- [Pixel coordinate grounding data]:
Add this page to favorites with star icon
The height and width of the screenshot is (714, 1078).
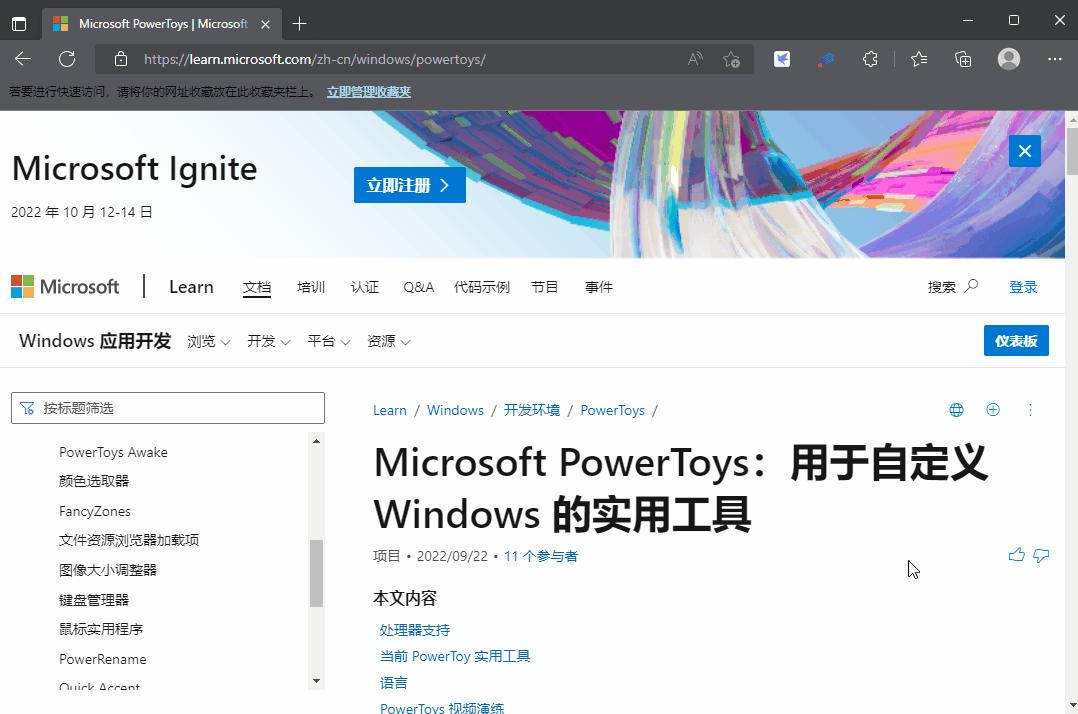click(731, 59)
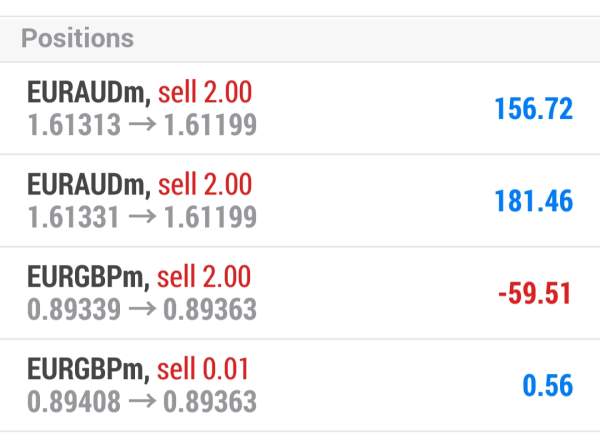Select "sell 2.00" on EURAUDm opened at 1.61331
This screenshot has width=600, height=448.
[205, 185]
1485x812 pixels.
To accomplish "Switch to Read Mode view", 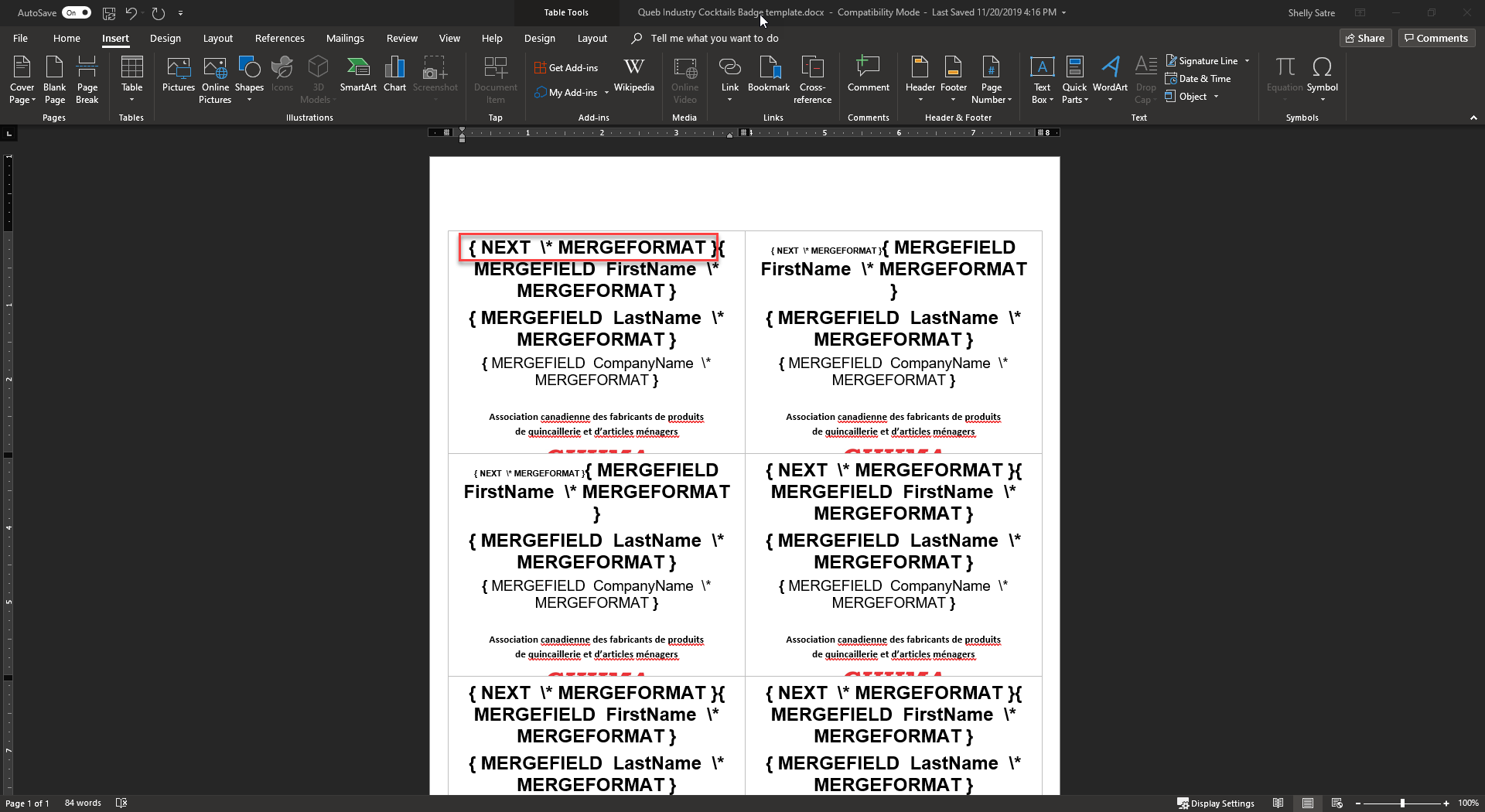I will tap(1278, 803).
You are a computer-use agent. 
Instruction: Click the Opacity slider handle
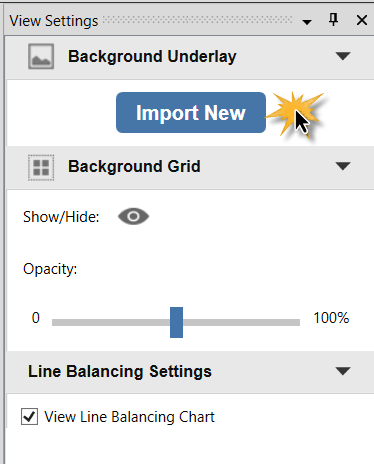[x=176, y=322]
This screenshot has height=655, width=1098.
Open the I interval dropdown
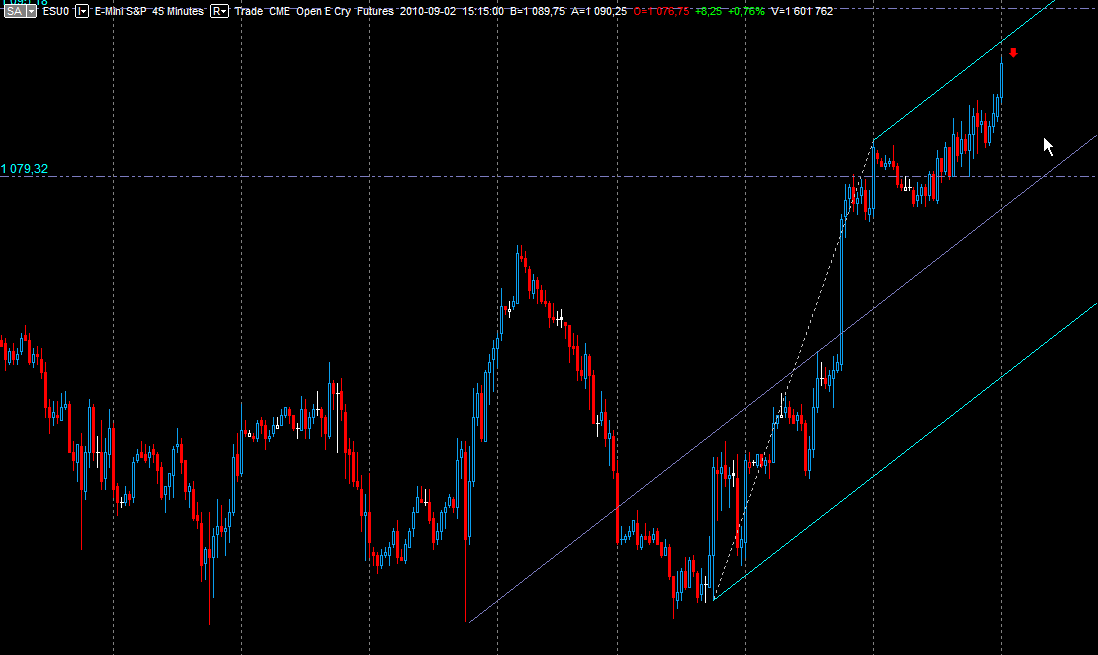click(x=82, y=11)
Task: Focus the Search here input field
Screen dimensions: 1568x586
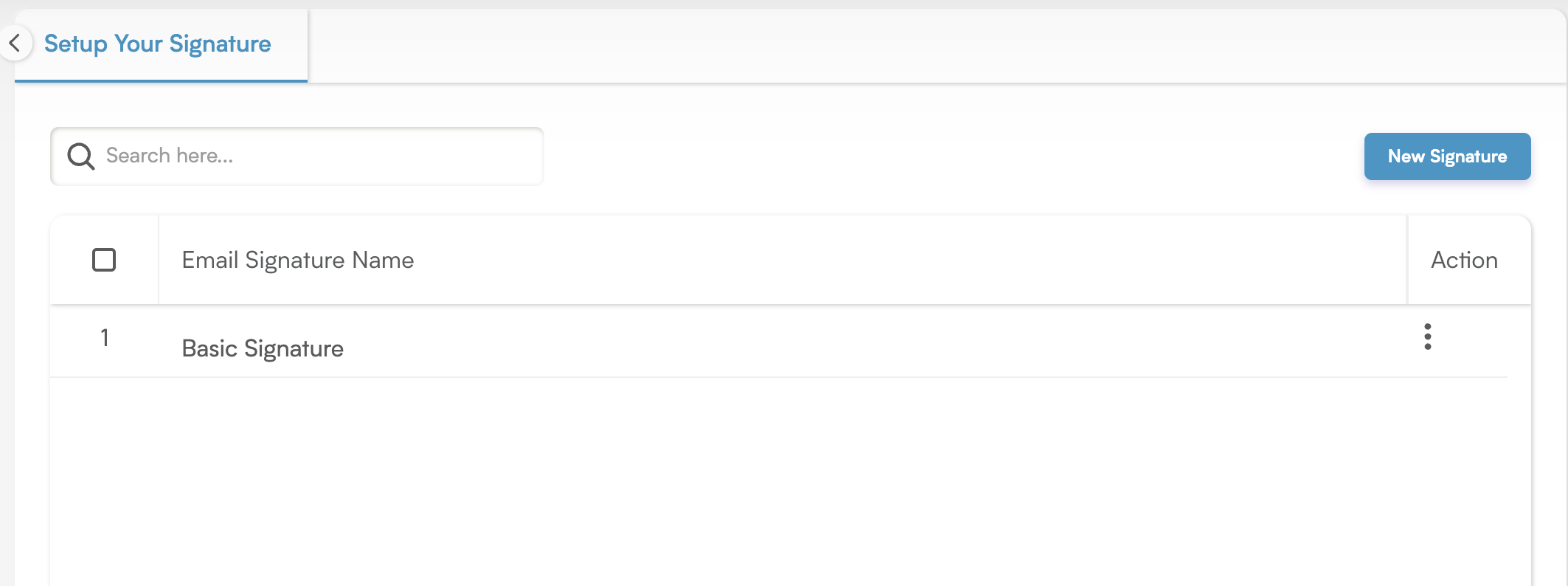Action: [x=297, y=156]
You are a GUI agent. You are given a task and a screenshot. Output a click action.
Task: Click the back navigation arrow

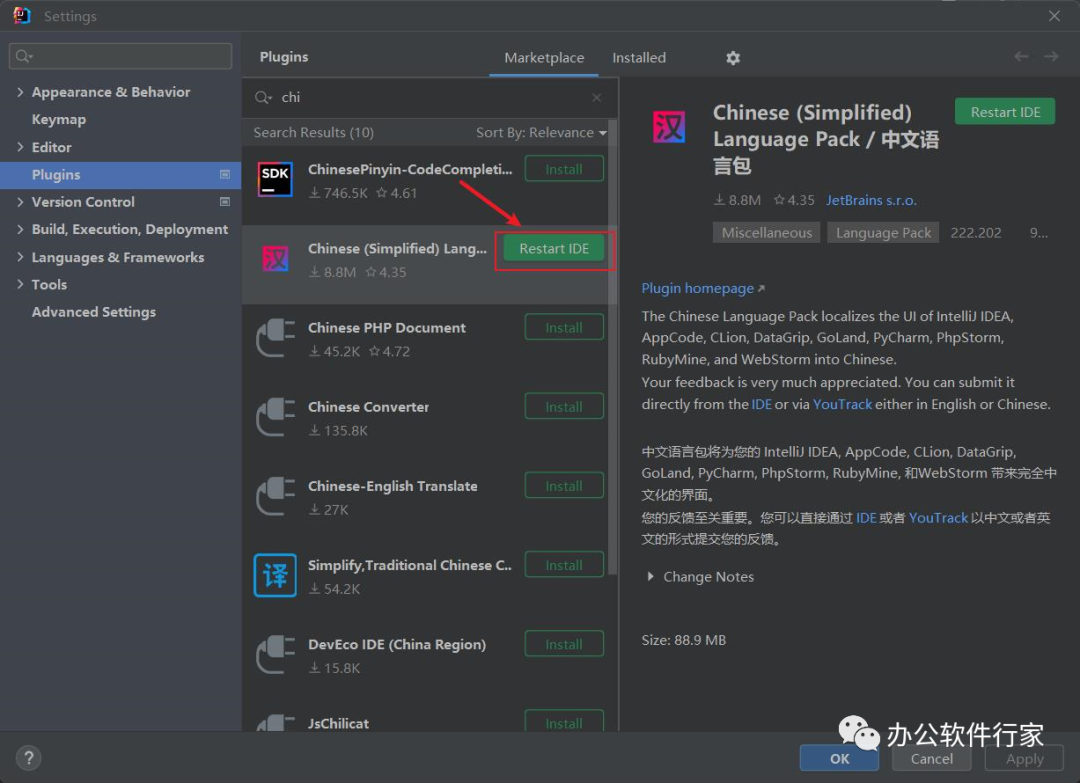(1021, 57)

- [Your assignment]:
Print exactly the lines from the one containing "Open the I interval dropdown" through the last line of the records, both included, and leave out the pictures.

- [The completed task]:
Open the I interval dropdown
click(x=82, y=11)
Task: Focus the Search here input field
Screen dimensions: 1568x586
Action: [x=297, y=156]
You are a GUI agent. You are given a task and a screenshot. Output a click action.
Task: Click the back navigation arrow

(1021, 57)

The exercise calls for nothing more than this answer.